*** EXTRACT TO READ Section Begins ***

Report: MLB return proposal came without health, safety plan, revenue-sharing not discussed
Major League Baseball’s initial proposal to the player’s union (MLBPA) on Tuesday missed some pretty large sticking points during this international pandemic.
Ken Rosenthal of The Athletic reported that the league’s presentation to the MLBPA contained neither a revenue-sharing proposal or a detailed health and safety plan — two of the largest roadblocks that would allow the players to greenlight baseball’s return to action.
Instead, the league will present the union with an 80-page document outlining “potential health and safety protocols for the COVID-19 pandemic,” per Rosenthal.
On Monday, MLB’s proposal of a 2020 Opening Day around July 4 received quick acceptance from league owners, who were in favor of a 78-to-82-game season that included geographical-only schedules, universal DH’s, and an expanded postseason.
It was a given that momentum would slow when the proposal hit the player’s union’s desk because of a revenue-sharing plan that is basically a salary cap.

*** EXTRACT TO READ Section Ends ***
*** SOURCE DATA Section Begins ***

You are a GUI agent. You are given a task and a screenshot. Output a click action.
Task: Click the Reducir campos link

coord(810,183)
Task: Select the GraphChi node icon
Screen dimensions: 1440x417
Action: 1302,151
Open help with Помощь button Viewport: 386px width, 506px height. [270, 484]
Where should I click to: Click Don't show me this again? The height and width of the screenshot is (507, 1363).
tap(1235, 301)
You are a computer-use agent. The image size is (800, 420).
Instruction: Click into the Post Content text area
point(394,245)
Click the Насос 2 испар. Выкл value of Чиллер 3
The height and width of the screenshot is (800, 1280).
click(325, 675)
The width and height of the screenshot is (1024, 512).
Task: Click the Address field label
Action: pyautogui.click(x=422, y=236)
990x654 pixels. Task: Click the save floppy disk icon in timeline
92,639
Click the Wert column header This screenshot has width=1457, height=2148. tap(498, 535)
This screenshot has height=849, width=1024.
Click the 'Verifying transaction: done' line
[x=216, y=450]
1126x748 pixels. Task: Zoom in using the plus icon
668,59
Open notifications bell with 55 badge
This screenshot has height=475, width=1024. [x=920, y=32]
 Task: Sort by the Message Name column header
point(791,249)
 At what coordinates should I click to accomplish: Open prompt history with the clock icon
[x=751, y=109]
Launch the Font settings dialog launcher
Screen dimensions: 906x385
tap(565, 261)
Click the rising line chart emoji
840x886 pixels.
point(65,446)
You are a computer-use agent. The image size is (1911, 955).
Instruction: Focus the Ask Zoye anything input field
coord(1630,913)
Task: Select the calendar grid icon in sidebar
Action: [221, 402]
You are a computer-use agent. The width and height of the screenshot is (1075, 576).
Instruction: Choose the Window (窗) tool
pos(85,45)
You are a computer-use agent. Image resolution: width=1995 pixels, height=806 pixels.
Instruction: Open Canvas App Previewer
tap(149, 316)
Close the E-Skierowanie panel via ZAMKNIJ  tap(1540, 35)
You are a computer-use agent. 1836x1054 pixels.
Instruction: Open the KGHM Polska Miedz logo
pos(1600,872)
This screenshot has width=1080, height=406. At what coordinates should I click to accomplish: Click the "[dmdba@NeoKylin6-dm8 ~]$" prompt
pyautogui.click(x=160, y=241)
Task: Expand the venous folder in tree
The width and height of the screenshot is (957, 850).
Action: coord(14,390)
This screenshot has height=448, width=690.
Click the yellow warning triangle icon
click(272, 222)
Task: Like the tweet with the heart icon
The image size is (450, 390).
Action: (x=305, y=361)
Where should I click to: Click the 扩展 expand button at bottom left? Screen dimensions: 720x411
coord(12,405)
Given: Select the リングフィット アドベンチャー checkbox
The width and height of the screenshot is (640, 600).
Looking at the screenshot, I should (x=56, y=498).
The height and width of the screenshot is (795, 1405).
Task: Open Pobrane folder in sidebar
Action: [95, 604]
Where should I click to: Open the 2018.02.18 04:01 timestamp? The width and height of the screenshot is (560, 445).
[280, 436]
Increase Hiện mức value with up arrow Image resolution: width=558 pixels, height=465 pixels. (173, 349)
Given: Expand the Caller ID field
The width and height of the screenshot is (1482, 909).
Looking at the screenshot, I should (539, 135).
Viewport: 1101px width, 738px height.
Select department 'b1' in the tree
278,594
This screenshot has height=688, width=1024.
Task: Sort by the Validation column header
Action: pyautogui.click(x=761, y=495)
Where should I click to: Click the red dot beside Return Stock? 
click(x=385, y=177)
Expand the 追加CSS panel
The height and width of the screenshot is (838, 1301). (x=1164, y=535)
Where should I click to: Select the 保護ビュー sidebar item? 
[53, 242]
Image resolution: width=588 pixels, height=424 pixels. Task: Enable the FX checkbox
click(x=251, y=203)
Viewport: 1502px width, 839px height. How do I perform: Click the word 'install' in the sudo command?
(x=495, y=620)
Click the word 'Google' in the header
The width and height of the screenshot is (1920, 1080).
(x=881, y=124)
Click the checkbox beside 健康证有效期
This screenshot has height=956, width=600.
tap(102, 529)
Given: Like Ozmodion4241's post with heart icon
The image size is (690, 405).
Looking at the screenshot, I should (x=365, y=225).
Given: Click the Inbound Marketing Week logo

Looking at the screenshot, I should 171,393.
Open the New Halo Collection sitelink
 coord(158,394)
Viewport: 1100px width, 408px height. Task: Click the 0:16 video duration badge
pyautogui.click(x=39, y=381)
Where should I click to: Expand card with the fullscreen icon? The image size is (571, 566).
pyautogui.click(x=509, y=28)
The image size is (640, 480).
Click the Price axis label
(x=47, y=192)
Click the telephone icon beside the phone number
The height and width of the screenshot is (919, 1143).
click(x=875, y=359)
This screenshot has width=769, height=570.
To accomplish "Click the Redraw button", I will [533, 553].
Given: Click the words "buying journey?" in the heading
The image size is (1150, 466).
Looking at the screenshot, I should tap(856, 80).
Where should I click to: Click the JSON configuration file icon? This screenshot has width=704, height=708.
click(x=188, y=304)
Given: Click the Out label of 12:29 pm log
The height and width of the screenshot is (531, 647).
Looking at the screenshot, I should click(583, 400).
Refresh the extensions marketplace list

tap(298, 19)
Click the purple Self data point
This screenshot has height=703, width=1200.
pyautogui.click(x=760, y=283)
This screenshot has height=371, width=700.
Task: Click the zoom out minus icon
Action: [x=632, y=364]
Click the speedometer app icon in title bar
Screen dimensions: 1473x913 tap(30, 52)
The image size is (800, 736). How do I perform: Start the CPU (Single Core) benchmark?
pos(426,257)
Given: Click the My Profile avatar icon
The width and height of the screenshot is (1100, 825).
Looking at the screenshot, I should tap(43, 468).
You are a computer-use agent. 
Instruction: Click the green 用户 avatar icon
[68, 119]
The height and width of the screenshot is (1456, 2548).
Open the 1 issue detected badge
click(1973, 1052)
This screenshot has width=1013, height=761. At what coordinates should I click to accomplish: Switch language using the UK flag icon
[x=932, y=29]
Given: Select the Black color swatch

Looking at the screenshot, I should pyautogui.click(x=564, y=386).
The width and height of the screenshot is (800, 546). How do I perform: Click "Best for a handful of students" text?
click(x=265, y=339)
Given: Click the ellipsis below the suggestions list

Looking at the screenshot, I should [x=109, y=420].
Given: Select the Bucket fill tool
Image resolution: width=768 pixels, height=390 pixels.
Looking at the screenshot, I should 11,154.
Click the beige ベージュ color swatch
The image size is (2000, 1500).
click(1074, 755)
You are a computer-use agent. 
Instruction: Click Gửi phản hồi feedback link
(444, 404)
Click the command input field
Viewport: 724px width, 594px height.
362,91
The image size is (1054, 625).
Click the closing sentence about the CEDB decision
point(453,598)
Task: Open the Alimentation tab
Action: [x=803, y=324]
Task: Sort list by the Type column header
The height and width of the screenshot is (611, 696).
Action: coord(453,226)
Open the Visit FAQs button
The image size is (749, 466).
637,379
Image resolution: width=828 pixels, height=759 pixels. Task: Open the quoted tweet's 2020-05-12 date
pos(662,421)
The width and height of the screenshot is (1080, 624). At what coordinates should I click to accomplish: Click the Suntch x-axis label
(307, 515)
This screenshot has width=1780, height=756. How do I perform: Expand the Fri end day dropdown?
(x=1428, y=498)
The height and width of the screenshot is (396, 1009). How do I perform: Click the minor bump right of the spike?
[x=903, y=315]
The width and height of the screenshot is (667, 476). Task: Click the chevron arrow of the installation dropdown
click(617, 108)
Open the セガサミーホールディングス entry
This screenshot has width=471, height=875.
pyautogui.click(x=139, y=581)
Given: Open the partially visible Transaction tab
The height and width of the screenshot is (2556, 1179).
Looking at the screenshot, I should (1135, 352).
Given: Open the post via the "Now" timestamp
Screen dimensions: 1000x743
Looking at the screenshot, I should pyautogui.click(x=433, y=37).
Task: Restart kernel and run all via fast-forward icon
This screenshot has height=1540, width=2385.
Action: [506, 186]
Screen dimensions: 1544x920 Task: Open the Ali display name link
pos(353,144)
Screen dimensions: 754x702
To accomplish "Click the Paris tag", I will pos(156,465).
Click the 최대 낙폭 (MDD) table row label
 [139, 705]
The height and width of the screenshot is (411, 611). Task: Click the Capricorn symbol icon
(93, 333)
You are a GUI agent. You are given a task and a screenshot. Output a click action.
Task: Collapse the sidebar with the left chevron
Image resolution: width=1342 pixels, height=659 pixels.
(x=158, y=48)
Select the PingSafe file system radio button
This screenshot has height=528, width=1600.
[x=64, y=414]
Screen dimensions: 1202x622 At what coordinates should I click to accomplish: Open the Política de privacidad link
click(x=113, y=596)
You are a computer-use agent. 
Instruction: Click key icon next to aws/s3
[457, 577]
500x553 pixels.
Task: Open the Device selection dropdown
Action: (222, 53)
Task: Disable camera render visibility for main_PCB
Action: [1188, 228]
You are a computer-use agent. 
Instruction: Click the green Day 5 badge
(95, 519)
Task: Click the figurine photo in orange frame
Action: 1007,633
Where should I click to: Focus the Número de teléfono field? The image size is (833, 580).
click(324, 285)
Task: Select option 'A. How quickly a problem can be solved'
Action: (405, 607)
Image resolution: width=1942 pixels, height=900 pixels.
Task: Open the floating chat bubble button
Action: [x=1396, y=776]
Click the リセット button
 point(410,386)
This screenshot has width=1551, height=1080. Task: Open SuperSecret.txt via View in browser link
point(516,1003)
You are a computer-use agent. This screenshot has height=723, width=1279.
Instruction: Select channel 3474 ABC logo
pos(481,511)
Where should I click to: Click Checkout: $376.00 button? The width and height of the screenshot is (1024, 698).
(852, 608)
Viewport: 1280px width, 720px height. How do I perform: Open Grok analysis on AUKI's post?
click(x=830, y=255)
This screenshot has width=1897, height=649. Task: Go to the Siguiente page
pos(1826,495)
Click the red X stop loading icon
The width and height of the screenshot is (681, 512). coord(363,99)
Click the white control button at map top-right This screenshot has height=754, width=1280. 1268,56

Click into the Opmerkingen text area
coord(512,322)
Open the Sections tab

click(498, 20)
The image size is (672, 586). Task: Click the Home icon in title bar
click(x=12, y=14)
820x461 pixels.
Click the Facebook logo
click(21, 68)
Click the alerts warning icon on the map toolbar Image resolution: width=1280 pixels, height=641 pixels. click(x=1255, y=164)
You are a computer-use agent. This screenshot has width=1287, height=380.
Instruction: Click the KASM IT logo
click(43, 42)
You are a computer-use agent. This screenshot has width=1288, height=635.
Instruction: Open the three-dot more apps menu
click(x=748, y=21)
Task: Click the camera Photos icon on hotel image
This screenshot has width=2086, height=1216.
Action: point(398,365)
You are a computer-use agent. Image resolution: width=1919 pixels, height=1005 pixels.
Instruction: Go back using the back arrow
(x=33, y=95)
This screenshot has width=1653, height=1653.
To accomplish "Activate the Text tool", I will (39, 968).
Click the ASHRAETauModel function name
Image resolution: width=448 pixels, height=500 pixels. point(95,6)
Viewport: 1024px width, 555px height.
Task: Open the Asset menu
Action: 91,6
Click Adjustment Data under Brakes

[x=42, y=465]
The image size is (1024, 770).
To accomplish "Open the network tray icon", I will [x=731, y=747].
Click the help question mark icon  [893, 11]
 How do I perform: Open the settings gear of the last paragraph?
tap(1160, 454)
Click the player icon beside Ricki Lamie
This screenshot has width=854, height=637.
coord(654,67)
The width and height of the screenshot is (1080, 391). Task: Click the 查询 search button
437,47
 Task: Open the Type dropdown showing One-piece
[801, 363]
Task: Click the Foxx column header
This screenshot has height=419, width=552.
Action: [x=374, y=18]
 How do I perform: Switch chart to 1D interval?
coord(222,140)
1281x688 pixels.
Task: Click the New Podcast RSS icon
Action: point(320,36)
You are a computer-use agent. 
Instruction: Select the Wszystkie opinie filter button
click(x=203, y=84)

*** SOURCE DATA Section Ends ***

• TASK INSTRUCTIONS
Please return the passage in the baseball return report above from "Ken Rosenthal of" to "an expanded postseason.", copied word for word.

• ANSWER TO THE EXERCISE
Ken Rosenthal of The Athletic reported that the league’s presentation to the MLBPA contained neither a revenue-sharing proposal or a detailed health and safety plan — two of the largest roadblocks that would allow the players to greenlight baseball’s return to action.
Instead, the league will present the union with an 80-page document outlining “potential health and safety protocols for the COVID-19 pandemic,” per Rosenthal.
On Monday, MLB’s proposal of a 2020 Opening Day around July 4 received quick acceptance from league owners, who were in favor of a 78-to-82-game season that included geographical-only schedules, universal DH’s, and an expanded postseason.